Il turismo gastronomico del brindisino è infatti in crescita, i prodotti autoctoni sempre più valorizzati e sempre più protetti con denominazioni di origine. Inoltre la provincia di Brindisi presenta due peculiarità molto importanti. Da un lato, abbiamo infatti una profonda tradizione legata al mare e alle campagne vicine. Dall’altro invece abbiamo una grandissima varietà di paesaggi rurali interni e collinari.

Proprio per queste ragioni, i piatti tipici della provincia di Brindisi presentano tantissimi ingredienti sia di terra che di mare. Se ti trovi in zona, la miglior opzione è infatti contrattare uno chef a domicilio a Brindisi. In questo modo ogni giorno sarà possibile assaggiare qualcosa di nuovo!

Ma bando alle ciance e andiamo subito a vedere quali sono i piatti più significativi da provare da queste parti.

Polpette e involtini

Tra i piatti tipici della provincia di Brindisi che suscitano più emozioni di tutti.

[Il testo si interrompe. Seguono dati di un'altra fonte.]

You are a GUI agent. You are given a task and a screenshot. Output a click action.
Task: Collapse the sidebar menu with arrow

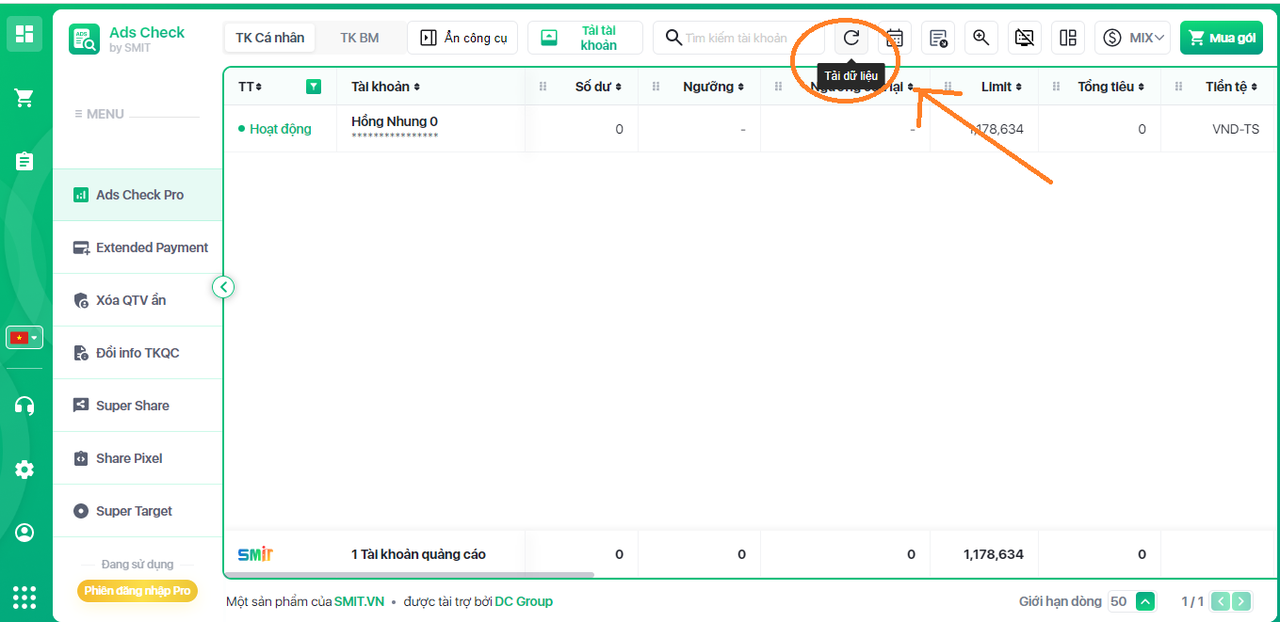[224, 287]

In tutte le case infatti le nonne sono solite preparare questa pietanza per tutta la famiglia di domenica.

Si tratta di polpette di carne, spesso fritte, cotte (o ricotte), nella salsa di pomodoro per ore ed ore. Gli involtini invece, sono preparati normalmente a base di carne di vitello e sono ripieni normalmente di formaggio, prosciutto e una foglia di alloro. La carne utilizzata alle volte può essere anche di maiale o di cavallo. Anche se l’uso del cavallo è più frequente nel leccese.

Turcinieddi

Come ben saprai, un tempo nelle campagne non si buttava via niente. Questa caratteristica è piuttosto ricorrente nei piatti tipici della provincia di Brindisi.

I turcinieddi, che si trovano in formati simili in altre zone della Puglia, sono un piatto a base di frattaglie. Si tratta di un pezzetto di budello di capretto o agnello arrotolato intorno a un pezzo di cuore, fegato, polmone oppure rene. La ricetta base prevede che siano conditi con sale e pepe e arrostiti alla brace con un pochino di alloro.

Il risultato finale è un boccone grande come la metà di un dito croccante e dalle consistenze davvero peculiari. Assolutamente da provare se viaggi in Puglia.

Ciciri e tria

Questo piatto è condiviso tra il basso brindisino e il leccese. Diciamo che può essere definito un piatto salentino.

E’ una pasta fatta a mano condita con purea di ceci ma con una grande particolarità. La pasta è intanto spianata “rapidamente” e tagliata in maniera irregolare.
Diciamo che può essere comparata a delle pappardelle fatte male. Un parte viene bollita normalmente, l’altra metà viene fritta.

Quindi alla fine nel tuo piatto avrai una combinazione di consistenze e sapori semplici che sbalordisce molte persone.

 Il crudo di mare

Il marketing degli ultimi anni ha reso famose varie catene che propongono al pubblico il crudo di mare in stile pugliese. In realtà questi posti non hanno niente a che vedere con quello che si può trovare in giro per le nostre città.

I nostri nonni non mangiavano salmone, panini gourmet, tartare o sashimi con salse esotiche. Qui da noi quando si parla di “crudo” si parla di cozze crude! E quando dico “cozze” non mi riferisco solo alle cozze nere.

Qui si mangia qualsiasi cosa che provenga dal mare e che abbia un guscio duro.
E quanto meno invitante potrà sembrarti, più stupefacente sarà il sapore. Ostriche, cozze pelose, piedi di capra, tartufi di mare, cozze a noce e chi più ne ha più ne metta.

Le puoi trovare in qualsiasi ristorante oppure direttamente in pescheria. Assolutamente da provare.